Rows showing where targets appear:
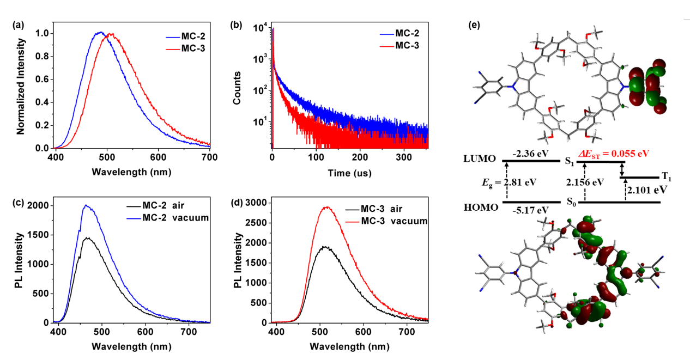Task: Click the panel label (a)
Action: point(19,25)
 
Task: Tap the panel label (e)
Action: point(476,25)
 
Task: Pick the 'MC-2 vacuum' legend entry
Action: point(168,217)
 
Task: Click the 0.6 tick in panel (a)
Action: point(44,80)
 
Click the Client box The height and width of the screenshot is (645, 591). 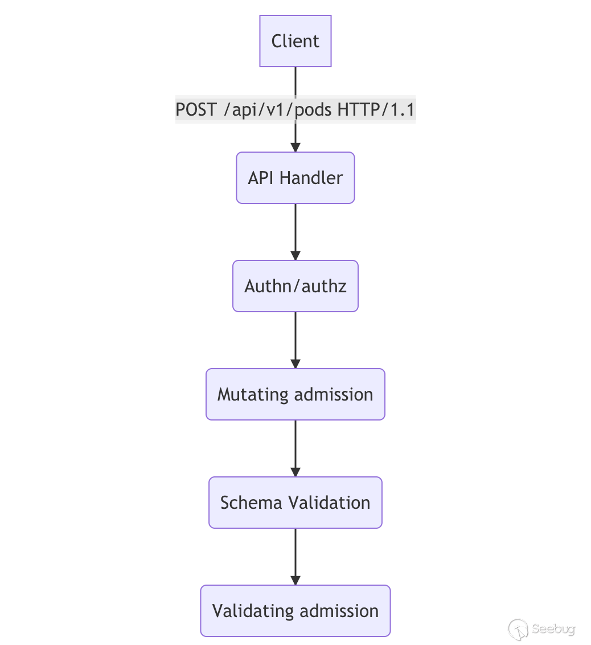[295, 41]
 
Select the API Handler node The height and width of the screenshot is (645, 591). [295, 178]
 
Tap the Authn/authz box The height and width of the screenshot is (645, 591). [295, 286]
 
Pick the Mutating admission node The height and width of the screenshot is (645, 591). [295, 394]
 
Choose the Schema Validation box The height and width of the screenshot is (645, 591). [295, 503]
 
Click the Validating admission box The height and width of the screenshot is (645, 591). [295, 611]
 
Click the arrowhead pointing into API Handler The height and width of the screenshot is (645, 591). [295, 146]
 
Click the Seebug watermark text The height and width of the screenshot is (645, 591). [553, 629]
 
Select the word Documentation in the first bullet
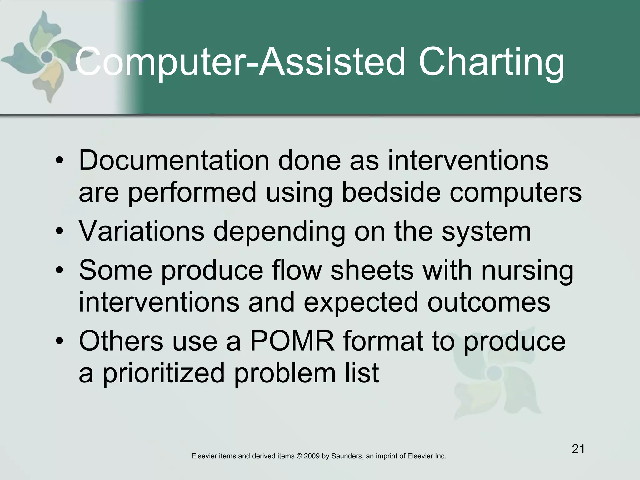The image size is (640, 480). (x=174, y=160)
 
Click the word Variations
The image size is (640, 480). (x=142, y=231)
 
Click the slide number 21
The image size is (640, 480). (x=578, y=449)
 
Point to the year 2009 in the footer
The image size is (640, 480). (x=312, y=456)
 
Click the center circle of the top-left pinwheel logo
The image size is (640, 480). (x=47, y=57)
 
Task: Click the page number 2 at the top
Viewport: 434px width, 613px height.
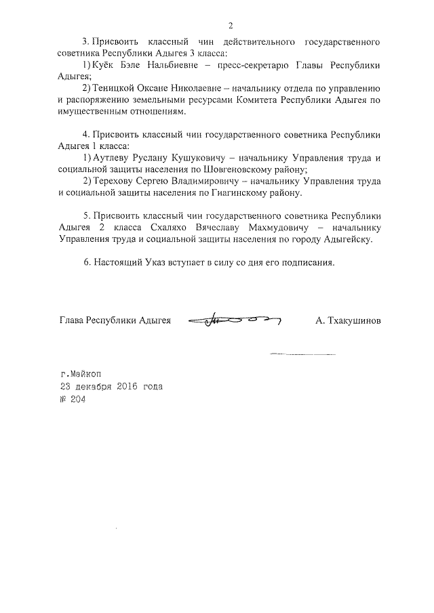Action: pos(231,26)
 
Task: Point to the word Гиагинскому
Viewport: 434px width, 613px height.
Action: pos(234,193)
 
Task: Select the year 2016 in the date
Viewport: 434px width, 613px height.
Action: pos(130,386)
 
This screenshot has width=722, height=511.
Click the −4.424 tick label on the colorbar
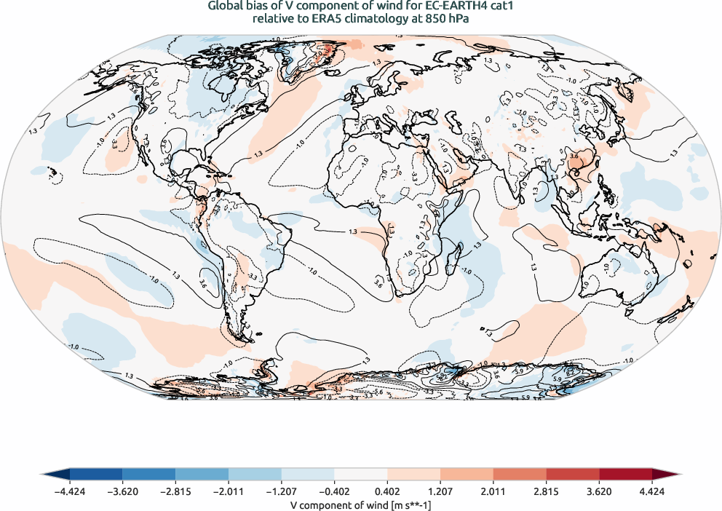point(70,491)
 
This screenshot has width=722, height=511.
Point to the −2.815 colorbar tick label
point(175,491)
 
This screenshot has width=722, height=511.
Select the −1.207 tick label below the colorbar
point(281,491)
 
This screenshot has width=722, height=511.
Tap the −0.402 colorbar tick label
point(334,491)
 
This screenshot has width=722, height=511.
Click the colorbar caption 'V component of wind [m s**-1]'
point(361,504)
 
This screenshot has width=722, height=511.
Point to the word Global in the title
point(226,7)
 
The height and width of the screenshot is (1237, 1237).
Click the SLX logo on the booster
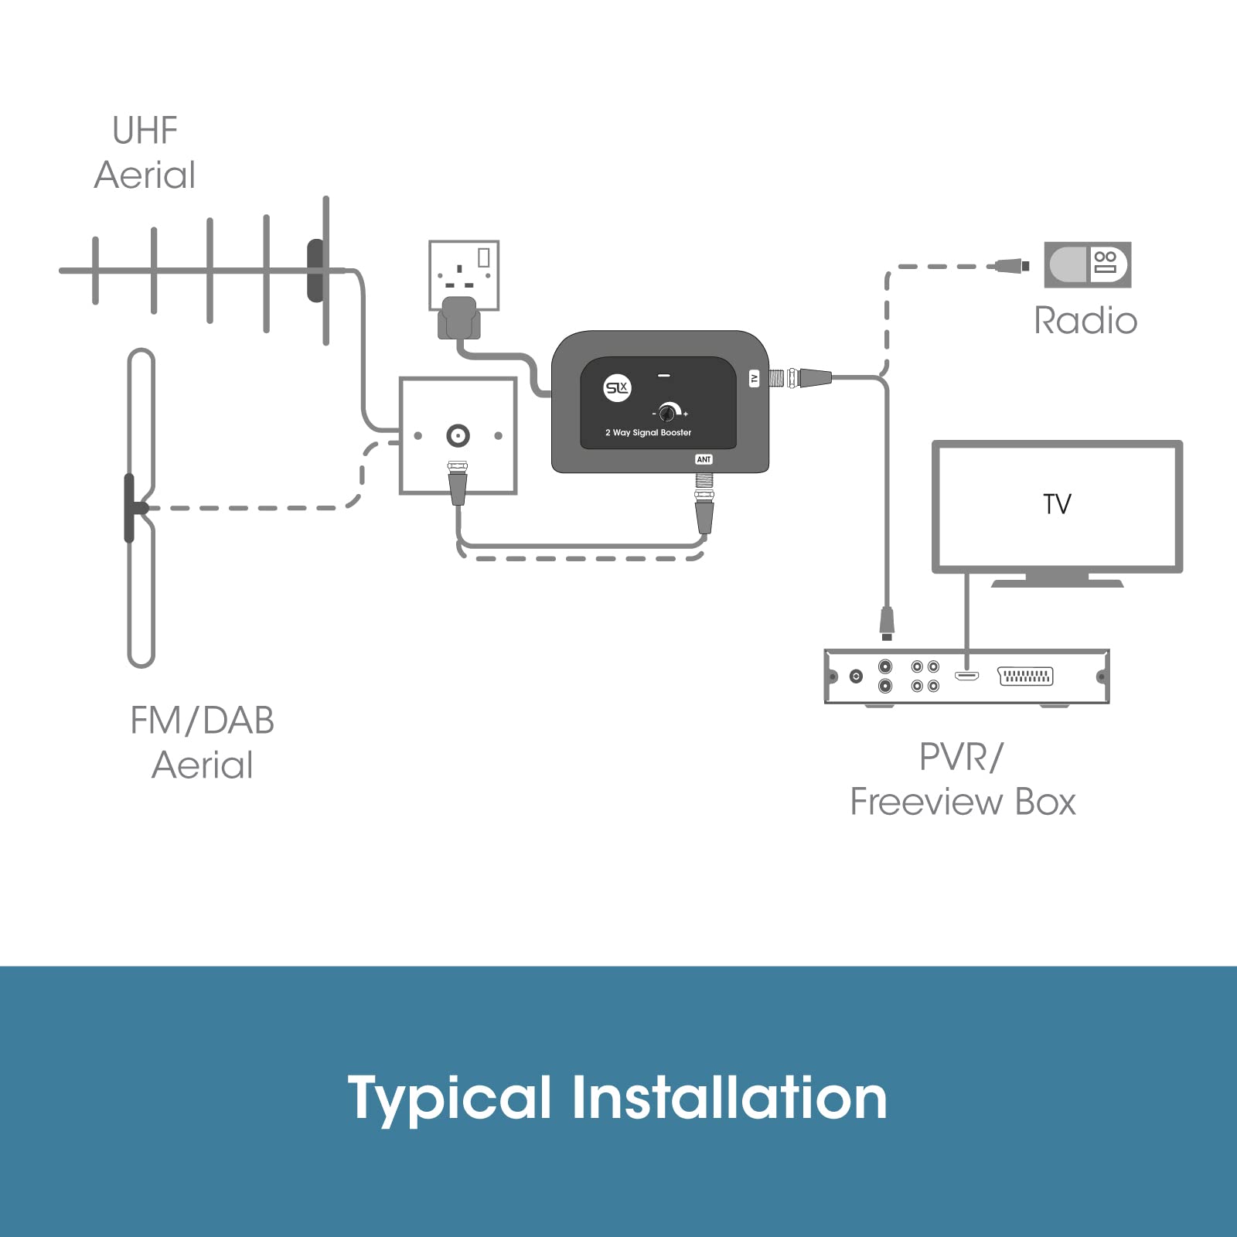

▸ Exercise task: Copy everything from the start of the items down to the line containing "Action: point(44,80)" into a numbered list, skipping blank lines and leaving out the pictures.

▸ Result of this exercise:
1. Task: Click the panel label (a)
2. Action: point(19,25)
3. Task: Tap the panel label (e)
4. Action: point(476,25)
5. Task: Pick the 'MC-2 vacuum' legend entry
6. Action: point(168,217)
7. Task: Click the 0.6 tick in panel (a)
8. Action: point(44,80)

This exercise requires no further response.